Systems Monitoring

CloudWatch Dashboards
If you have any EC2 instances deployed to your AWS environment, a custom CloudWatch Dashboard named "EC2-Instances" is available under CloudWatch / Dashboards. This dashboard displays various metrics that correspond to system performance and resource utilization. For additional information, please refer to this page.

Additional metrics can be discovered by drilling down into the CloudWatch / Metrics section as well as the "Monitoring" tab for individual EC2 instances in the EC2 console.

Subscribing to System Alerts
Custom CloudWatch Alarms are used to detect system issues and depleted resources. These alarms can be viewed by going to the CloudWatch service and browsing the Alarms section. You can subscribe to theses alerts by going to the Simple Notification Service (SNS), selecting a specific topic, and then creating an "email" subscription to an external address.
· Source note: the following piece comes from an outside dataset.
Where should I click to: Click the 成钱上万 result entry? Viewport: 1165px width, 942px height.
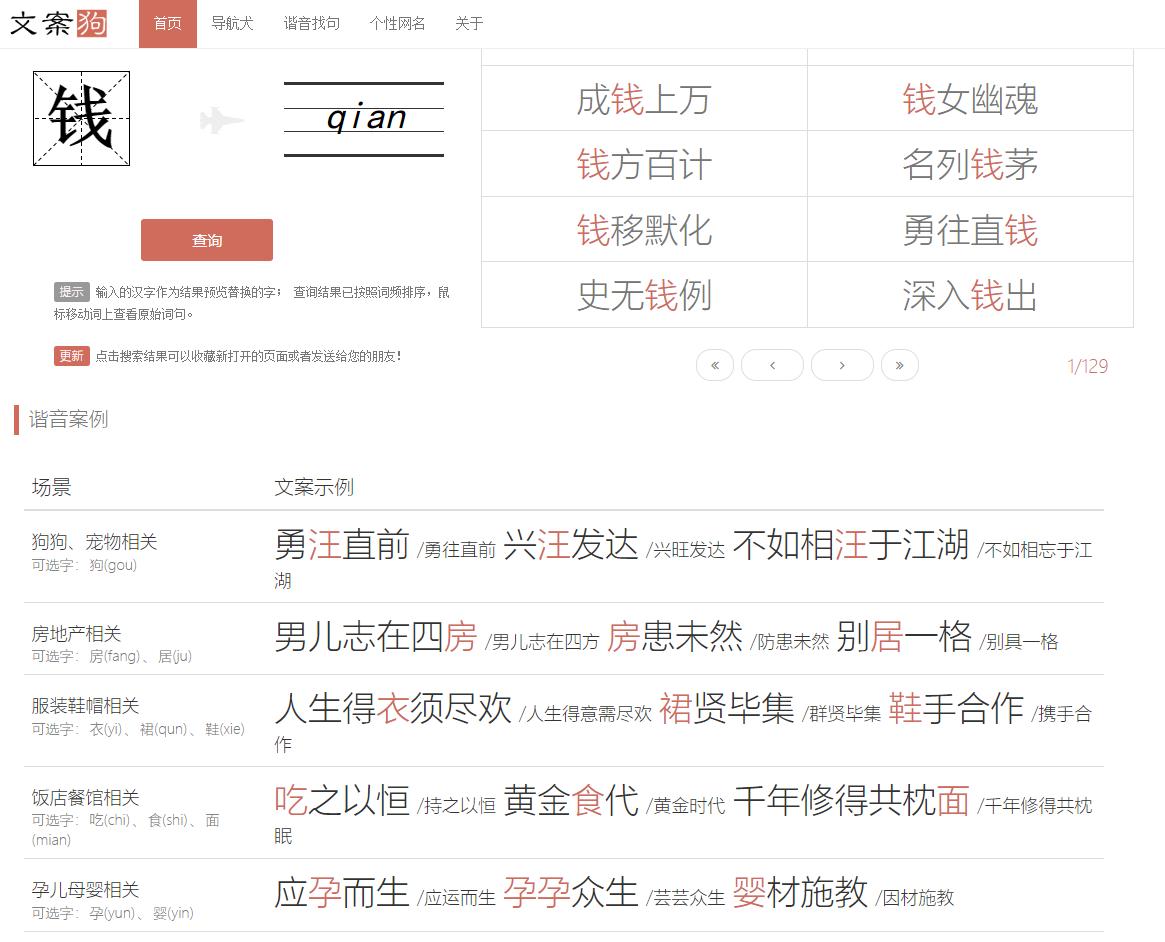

We recommend using an email alias or a Slack email-to-channel address to be able to easily share these alerts with your team.

The following SNS topics relate to system events:

  • high-cpu-alert
  • low-disk-space-alert
  • server-down-alert

Auto-Scaling Storage
When CloudWatch detects that disk utilization for an EBS volume reaches 90% (after a 15 minute threshold has been met), it publishes a message to the resize-ebs-volume-request SNS topic. This alarm integrates with a custom Lambda function that adds another 100 GiB of space to the existing EBS volume and resizes the filesystem. When the action is completed, another SNS topic, ebs-volume-resized, is called.

Healthcare Blocks monitors the above alerts via an internal Slack account.